- [Aim of the exercise]:
Your answer should consist only of the line with "Task: Toggle 保留固件缓存 checkbox" and the lines after it, reproduced exactly through the end of the entries below.

- [Data supplied]:
━━━━

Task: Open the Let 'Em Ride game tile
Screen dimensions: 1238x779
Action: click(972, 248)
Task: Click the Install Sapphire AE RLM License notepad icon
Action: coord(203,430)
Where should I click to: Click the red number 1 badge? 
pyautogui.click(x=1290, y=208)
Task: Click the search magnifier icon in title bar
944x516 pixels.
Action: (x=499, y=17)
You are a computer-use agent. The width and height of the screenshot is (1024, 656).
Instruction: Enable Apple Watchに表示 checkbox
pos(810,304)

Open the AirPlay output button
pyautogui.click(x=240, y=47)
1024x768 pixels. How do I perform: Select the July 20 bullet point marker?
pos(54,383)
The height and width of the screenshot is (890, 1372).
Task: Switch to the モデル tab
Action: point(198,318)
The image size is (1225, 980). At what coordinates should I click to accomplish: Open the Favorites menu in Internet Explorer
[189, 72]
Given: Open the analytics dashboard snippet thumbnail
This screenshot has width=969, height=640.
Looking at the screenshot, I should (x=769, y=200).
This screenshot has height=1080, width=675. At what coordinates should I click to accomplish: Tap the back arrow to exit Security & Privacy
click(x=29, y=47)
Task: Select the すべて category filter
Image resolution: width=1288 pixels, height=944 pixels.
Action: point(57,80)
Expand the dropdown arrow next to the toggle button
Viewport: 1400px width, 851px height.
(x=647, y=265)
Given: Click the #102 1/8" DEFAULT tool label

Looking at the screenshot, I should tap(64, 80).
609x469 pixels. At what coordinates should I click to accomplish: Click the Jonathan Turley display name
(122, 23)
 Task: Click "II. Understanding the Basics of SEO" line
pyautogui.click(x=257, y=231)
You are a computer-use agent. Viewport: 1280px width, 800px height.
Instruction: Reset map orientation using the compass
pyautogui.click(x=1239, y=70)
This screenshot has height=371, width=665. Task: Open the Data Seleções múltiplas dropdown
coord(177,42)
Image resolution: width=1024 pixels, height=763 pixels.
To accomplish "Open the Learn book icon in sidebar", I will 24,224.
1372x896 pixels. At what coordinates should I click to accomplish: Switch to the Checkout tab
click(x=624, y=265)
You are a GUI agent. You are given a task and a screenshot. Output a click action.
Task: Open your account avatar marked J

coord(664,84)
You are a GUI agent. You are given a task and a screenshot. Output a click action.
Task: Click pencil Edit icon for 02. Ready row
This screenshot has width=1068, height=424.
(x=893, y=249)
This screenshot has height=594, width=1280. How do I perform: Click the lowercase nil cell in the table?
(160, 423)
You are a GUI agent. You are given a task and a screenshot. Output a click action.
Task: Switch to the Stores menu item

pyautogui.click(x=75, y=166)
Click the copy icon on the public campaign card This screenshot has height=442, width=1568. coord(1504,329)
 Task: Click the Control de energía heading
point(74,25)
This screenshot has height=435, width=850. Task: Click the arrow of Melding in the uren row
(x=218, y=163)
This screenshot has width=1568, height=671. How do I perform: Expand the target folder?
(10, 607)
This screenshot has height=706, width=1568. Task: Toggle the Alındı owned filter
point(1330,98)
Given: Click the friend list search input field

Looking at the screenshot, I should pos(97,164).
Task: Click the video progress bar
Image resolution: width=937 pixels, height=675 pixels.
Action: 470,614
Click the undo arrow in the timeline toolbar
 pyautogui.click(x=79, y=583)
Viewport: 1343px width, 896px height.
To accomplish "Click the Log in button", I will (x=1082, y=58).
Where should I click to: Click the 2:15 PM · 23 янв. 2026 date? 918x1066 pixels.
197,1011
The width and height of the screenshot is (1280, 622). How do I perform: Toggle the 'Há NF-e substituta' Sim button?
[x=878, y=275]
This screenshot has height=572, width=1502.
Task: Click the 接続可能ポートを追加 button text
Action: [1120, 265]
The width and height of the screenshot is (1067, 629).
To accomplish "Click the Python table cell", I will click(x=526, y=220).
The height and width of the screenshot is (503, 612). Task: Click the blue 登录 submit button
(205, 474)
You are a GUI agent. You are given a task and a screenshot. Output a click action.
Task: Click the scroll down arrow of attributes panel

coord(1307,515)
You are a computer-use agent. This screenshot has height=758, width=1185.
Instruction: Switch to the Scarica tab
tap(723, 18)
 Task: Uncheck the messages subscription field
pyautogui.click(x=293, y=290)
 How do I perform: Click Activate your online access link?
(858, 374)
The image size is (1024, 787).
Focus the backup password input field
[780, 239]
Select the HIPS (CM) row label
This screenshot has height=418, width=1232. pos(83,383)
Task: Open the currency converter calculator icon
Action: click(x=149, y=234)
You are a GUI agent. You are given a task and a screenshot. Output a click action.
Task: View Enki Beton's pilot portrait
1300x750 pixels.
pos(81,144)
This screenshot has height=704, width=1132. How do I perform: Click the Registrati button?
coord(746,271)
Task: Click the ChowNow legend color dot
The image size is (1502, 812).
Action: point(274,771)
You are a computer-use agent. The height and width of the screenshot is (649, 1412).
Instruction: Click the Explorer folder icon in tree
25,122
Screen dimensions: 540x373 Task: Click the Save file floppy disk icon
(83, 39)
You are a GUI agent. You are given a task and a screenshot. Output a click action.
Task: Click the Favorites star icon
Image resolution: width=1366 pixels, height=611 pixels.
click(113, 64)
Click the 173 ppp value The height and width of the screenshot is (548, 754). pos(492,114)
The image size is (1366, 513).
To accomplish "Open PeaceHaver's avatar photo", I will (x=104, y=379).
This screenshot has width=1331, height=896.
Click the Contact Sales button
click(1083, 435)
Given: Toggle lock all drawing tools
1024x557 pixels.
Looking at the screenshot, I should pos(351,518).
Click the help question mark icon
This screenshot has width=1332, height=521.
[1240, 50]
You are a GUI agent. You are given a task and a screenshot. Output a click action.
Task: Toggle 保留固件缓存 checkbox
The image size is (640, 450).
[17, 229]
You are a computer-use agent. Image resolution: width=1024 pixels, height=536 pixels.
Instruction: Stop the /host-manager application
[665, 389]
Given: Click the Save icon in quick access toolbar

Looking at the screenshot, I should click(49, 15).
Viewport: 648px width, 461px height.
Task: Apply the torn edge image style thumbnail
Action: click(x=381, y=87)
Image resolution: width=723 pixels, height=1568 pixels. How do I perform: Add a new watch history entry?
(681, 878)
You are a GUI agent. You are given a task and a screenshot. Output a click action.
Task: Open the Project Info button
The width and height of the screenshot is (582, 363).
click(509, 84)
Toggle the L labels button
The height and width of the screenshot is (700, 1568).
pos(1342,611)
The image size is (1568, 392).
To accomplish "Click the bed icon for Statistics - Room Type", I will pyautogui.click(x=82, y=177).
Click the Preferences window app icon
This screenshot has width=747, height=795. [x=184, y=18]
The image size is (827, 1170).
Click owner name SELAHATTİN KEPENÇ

━━━━

- [Reply to the task]:
Task: Toggle 保留固件缓存 checkbox
The image size is (640, 450).
[17, 229]
You are a computer-use agent. Image resolution: width=1024 pixels, height=536 pixels.
Instruction: Stop the /host-manager application
[665, 389]
Given: Click the Save icon in quick access toolbar

Looking at the screenshot, I should click(49, 15).
Viewport: 648px width, 461px height.
Task: Apply the torn edge image style thumbnail
Action: click(x=381, y=87)
Image resolution: width=723 pixels, height=1568 pixels. How do I perform: Add a new watch history entry?
(681, 878)
You are a GUI agent. You are given a task and a screenshot. Output a click action.
Task: Open the Project Info button
The width and height of the screenshot is (582, 363).
click(509, 84)
Toggle the L labels button
The height and width of the screenshot is (700, 1568).
pos(1342,611)
The image size is (1568, 392).
To accomplish "Click the bed icon for Statistics - Room Type", I will pyautogui.click(x=82, y=177).
Click the Preferences window app icon
This screenshot has width=747, height=795. [x=184, y=18]
The image size is (827, 1170).
Click owner name SELAHATTİN KEPENÇ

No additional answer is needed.